ひよちゃんは俺の手を握ったまま、俺に向かって顔を寄せてくる。鼻先数センチの先にひよちゃんの顔がある。彼女の睫毛の長さがよく解った。
「ちょっと、ひよちゃん――?」
俺が慌ててそう言うと、彼女は俺の手を強く握りながら言う。
「私、魅力ないですか……?」
握りしめられた手に込められた力とは裏腹の弱々しい声。
「私なんかじゃ、奏多さんに見合いませんか……?」
彼女の瞳に細波が立つ。
「私は奏多さんのお嫁さんとしてふさわしくないですか……?」
「………………」
きっと、彼女は自信がないのだと思う。それは昔からそうだった。
運動が苦手で運動会の前の日はいつも不安げな顔をしていた。
クラスで作文の発表会がある前の日は一晩中、原稿を読み返していた。
彼女はどんな些細なことでも心配し、悩んでしまう。
だから、今、彼女は俺の「お嫁さん」として、きちんと振る舞えているかが気になってしまうのだろう。
俺は言う。
「ひよちゃんが作る料理はおいしいし、洗濯や掃除をしてくれるのも助かってる。これは本当だ」
俺は彼女の不安に揺れる瞳から目を逸らさない。
「それだけで俺には十二分だよ。それ以上のことなんて、無理に考えなくていい」
「でも……」
まだ、彼女の暗い表情は晴れない。
だから、俺は言ってやる。
「おいおい、君にとって俺はいったいなんなんだ?」
「え?」
「君が『お嫁さん』なんだとしたら、俺は『旦那さん』だ。『お嫁さん』っていうのは、『旦那さん』にそんな遠慮するものなのか?」
「あ……」
昭和の時代ならいざ知らず、今の時代、亭主関白なんて流行りはしない。少なくとも、俺は願い下げだ。
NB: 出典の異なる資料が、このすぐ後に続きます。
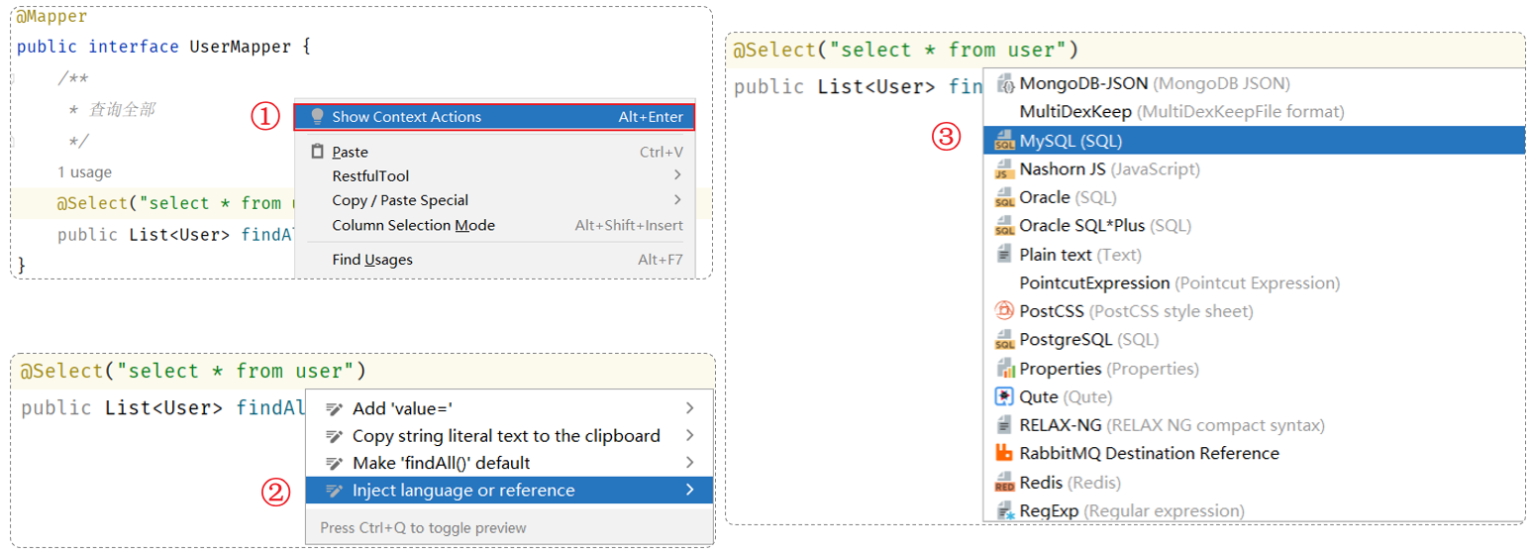Choose Find Usages from context menu
Viewport: 1531px width, 556px height.
[372, 260]
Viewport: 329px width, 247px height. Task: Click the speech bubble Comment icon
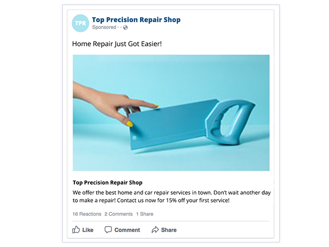108,230
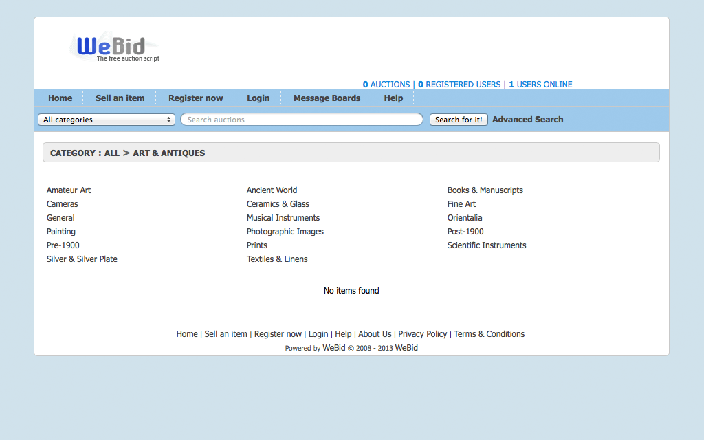The height and width of the screenshot is (440, 704).
Task: Go to Home in navigation bar
Action: click(x=60, y=98)
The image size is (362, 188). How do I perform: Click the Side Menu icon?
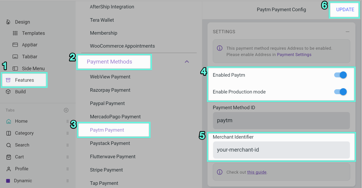click(15, 68)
「俺は俺の可愛い『お嫁さん』が悲しそうな顔をしている方がよっぽど辛いよ」
「……奏多さん」
「だから、変なことなんて考えず、笑っていてくれ。それが俺に一番ふさわしい『お嫁さん』だよ」
ひよちゃんの瞳に光が差す。こわばっていた表情が緩んでいく。そうだ、それでいい。そんな悲しそうな顔をされるよりも、そっちの表情の方がよっぽど似合う。
俺は彼女が握る手をそっと外しながら言った。
「ま、無理に『お嫁さん』なんかにならなくて大丈夫だよ。そんなものにならなくたって、君は大事な『妹』だよ」
俺が笑いながらそう言うと――
「むう……」
ひよちゃんは口を尖らせて、俺をにらむ。
「せっかく、嬉しかったのに……」
「はいはい。俺も着替えてくるよ」
俺は彼女をあしらいながら、奥の自室へと向かった。
※ ※ ※ ※ ※ ※ ※
「えへへ、『お嫁さん』って言ってもらっちゃった……」
ひよは、まるでおもちゃを買ってもらった子どものような笑顔で微笑むのだった。